The ordinary-sized words are for everyone, but the big ones are especially for children.



Tuesday, 8 September 2015

Thing Not To Do Today: be grimy.

Grime may not be a lovely word, but I do think it's a good one. 

Grime. You can hear the blackness of the curd under your fingernails (where on earth did that come from?) or the sour grey stuff that's making those towels hang so limply from their hooks.

Grime is a word with a touch of evil magic about it. How else can something that appeared to be quite acceptably clean an hour ago suddenly become become dulled and weighty with weeks of accumulated dirt?

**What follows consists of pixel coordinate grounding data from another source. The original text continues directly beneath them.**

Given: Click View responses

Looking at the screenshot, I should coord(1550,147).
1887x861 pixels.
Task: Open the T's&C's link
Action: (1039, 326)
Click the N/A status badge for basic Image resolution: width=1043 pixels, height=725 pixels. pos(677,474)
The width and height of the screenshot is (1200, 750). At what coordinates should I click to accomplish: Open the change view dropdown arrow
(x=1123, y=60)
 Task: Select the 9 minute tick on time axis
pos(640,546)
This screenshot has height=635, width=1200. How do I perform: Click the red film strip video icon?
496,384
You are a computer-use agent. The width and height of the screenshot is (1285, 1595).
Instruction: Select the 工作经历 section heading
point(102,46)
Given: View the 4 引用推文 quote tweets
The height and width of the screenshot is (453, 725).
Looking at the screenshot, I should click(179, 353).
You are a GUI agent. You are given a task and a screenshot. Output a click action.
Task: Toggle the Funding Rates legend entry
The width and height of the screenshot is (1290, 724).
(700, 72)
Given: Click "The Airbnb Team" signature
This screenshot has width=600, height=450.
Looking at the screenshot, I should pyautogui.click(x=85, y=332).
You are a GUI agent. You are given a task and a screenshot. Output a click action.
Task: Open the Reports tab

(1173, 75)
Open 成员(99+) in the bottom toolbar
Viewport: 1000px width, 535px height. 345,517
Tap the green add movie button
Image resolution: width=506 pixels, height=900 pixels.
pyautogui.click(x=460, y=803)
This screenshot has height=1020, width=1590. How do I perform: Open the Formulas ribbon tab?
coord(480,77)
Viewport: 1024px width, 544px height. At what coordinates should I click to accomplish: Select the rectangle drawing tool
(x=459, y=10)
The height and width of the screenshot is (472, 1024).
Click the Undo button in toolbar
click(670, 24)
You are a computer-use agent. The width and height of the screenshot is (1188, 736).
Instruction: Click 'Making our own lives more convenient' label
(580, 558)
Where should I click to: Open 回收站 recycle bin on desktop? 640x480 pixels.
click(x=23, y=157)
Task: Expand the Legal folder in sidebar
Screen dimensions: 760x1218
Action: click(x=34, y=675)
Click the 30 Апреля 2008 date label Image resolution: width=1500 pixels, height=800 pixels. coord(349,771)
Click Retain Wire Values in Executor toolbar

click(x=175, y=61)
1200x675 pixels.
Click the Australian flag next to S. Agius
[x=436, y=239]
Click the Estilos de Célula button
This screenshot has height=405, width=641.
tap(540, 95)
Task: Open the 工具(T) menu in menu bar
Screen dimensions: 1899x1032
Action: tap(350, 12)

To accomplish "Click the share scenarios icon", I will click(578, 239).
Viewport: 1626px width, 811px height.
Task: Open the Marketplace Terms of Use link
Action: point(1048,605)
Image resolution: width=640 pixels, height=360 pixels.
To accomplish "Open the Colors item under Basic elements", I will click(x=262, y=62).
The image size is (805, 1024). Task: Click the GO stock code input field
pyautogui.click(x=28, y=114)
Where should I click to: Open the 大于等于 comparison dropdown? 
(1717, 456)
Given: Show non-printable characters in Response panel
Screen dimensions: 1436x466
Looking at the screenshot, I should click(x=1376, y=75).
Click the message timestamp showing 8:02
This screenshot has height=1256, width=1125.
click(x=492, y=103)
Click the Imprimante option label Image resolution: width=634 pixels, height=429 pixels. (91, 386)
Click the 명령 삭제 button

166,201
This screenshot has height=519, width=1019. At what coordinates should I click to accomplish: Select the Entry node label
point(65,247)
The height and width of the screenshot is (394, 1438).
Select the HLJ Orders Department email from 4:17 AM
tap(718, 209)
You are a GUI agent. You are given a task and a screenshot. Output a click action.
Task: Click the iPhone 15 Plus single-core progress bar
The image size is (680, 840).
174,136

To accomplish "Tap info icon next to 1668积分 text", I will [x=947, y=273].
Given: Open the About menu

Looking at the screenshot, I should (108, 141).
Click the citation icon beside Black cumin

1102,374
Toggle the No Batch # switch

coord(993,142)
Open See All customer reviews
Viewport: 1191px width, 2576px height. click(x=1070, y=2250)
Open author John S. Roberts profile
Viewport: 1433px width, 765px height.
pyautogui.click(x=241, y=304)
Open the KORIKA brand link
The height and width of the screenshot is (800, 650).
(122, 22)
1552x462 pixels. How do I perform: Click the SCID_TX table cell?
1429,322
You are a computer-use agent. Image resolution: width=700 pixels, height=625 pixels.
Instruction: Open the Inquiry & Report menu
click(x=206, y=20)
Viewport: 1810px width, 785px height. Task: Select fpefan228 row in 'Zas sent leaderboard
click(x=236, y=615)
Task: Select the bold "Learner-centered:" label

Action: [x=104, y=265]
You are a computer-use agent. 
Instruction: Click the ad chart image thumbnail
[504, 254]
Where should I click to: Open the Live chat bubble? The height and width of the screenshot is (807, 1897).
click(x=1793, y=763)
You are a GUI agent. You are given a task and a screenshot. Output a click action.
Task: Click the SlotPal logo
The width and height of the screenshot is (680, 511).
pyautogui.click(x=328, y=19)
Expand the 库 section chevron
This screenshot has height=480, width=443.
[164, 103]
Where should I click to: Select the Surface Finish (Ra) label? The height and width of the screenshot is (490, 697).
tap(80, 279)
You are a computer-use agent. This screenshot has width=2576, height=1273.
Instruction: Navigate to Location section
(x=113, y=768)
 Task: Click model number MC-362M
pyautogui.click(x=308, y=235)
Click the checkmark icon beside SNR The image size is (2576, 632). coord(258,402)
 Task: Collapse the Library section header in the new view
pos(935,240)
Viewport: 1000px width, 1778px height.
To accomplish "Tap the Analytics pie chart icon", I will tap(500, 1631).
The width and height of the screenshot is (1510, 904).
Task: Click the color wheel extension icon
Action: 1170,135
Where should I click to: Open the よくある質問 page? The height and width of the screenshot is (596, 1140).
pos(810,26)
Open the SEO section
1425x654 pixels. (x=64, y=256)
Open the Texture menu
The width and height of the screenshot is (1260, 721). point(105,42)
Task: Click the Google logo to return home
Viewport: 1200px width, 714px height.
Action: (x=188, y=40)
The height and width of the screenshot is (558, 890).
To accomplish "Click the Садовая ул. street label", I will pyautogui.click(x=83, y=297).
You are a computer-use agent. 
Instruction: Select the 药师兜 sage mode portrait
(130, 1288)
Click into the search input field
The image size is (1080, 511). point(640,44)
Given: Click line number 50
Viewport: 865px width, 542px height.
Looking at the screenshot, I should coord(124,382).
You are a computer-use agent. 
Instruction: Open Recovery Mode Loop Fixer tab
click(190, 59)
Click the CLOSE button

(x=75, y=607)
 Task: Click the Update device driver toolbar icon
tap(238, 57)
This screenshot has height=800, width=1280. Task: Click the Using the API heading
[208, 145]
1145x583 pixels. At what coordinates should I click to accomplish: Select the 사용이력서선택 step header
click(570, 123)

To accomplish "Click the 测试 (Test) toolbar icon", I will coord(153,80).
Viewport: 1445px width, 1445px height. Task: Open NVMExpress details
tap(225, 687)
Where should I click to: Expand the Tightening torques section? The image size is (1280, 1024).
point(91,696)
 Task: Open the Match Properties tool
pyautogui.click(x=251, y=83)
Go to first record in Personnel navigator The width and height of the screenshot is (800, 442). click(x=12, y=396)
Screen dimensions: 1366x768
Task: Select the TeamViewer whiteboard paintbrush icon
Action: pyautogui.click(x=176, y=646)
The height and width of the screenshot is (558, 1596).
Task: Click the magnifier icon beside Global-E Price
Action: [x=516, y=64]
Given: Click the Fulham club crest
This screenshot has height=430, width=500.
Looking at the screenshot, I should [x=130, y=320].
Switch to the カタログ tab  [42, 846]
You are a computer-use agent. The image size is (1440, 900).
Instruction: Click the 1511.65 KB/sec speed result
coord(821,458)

I really can't think of any explanation other than magic. Bad, bad magic. Just don't expect the magic to work the other way, that's all.

File:Grime and Gleam - geograph.org.uk - 1164852.jpg
Photo 'Grime and Gleam' by Martin Addison. (But don't expect The Gherkin to stay clean for long.) The church is St Botolph in Aldgate, London.

Grime is also, apparently, a sort of music invented in the East End of London. My dictionary tells me it's a mixture of garage, hip-hop, rap and jungle.




I'm sure that definition will be helpful to many people around the world. 

If not, at all, to me.

Thing Not To Do Today: be grimy. This word comes from the Middle Dutch grime, and might be something to do with the Old English grīma, which means mask.